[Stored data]
· · · · · · ·

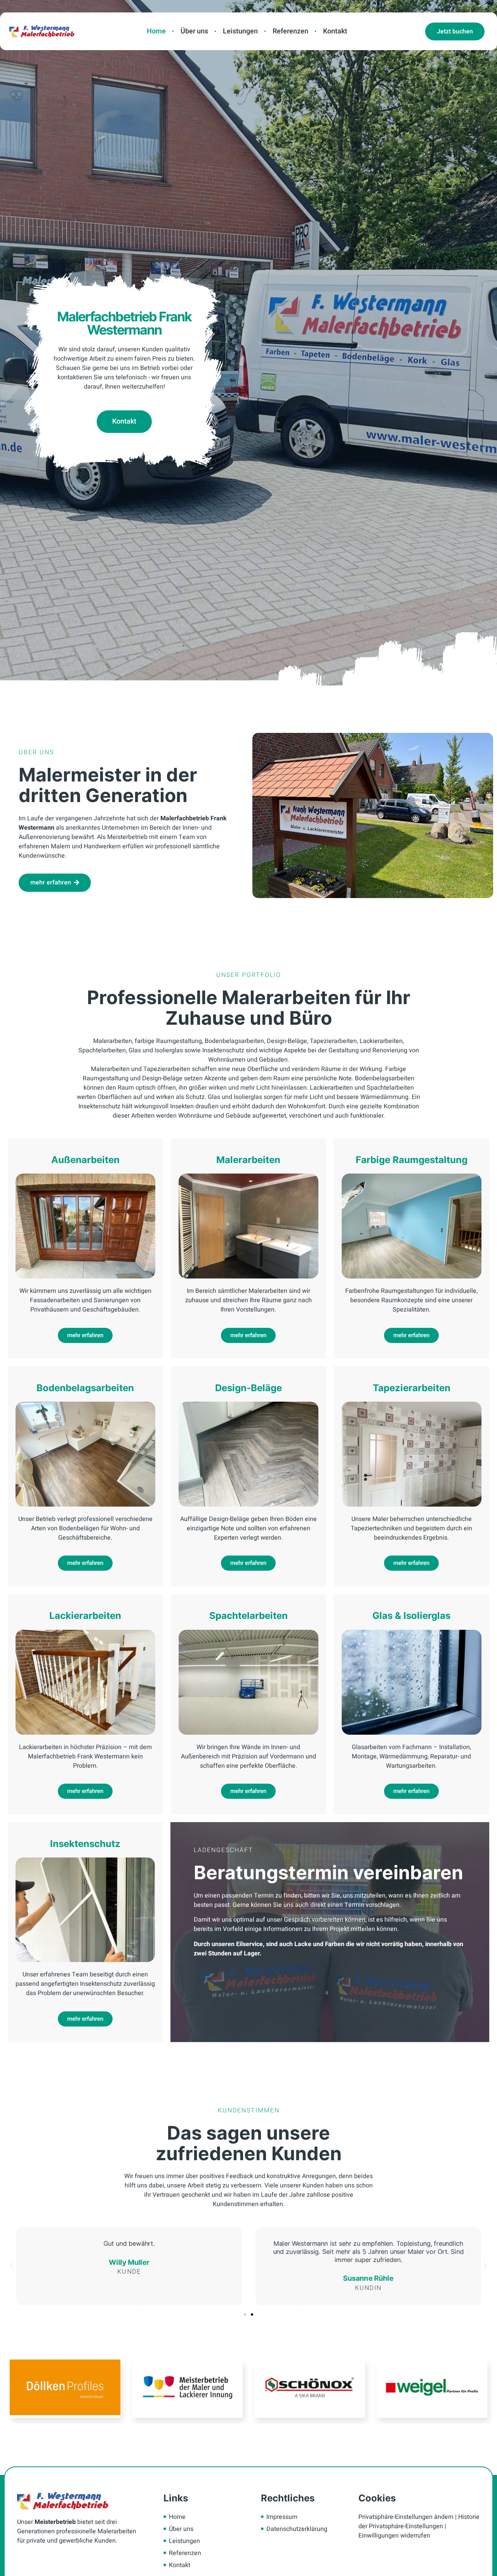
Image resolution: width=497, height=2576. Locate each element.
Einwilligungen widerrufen (394, 2535)
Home (156, 31)
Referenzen (290, 31)
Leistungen (240, 31)
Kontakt (335, 31)
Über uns (194, 31)
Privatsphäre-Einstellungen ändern (406, 2517)
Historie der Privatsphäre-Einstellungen (419, 2521)
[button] (245, 2314)
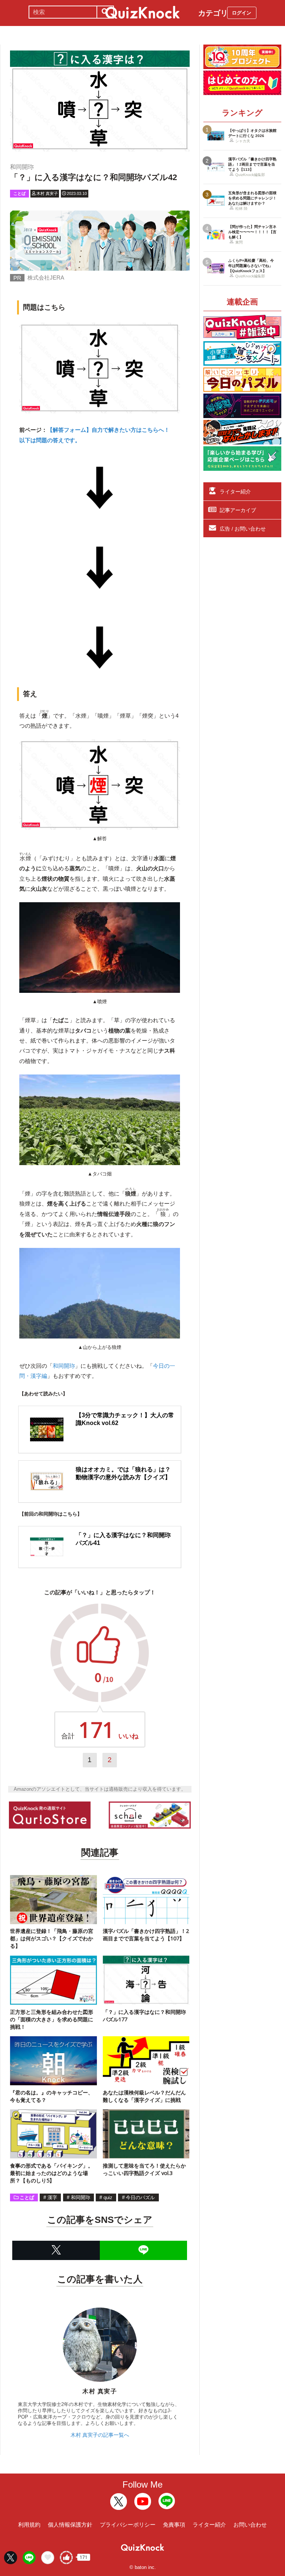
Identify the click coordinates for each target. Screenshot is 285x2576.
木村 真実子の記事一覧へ (100, 2435)
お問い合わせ (250, 2524)
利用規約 (29, 2524)
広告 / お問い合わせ (243, 529)
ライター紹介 (235, 492)
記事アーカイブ (238, 510)
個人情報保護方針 (70, 2524)
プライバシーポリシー (127, 2524)
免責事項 (174, 2524)
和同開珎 (64, 1366)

· · · · · · ·

* **PROBLEM DETAILS**
Filter the records above for lines with "Privatsphäre".

* **ANSWER SECTION**
Privatsphäre-Einstellungen ändern (406, 2517)
Historie der Privatsphäre-Einstellungen (419, 2521)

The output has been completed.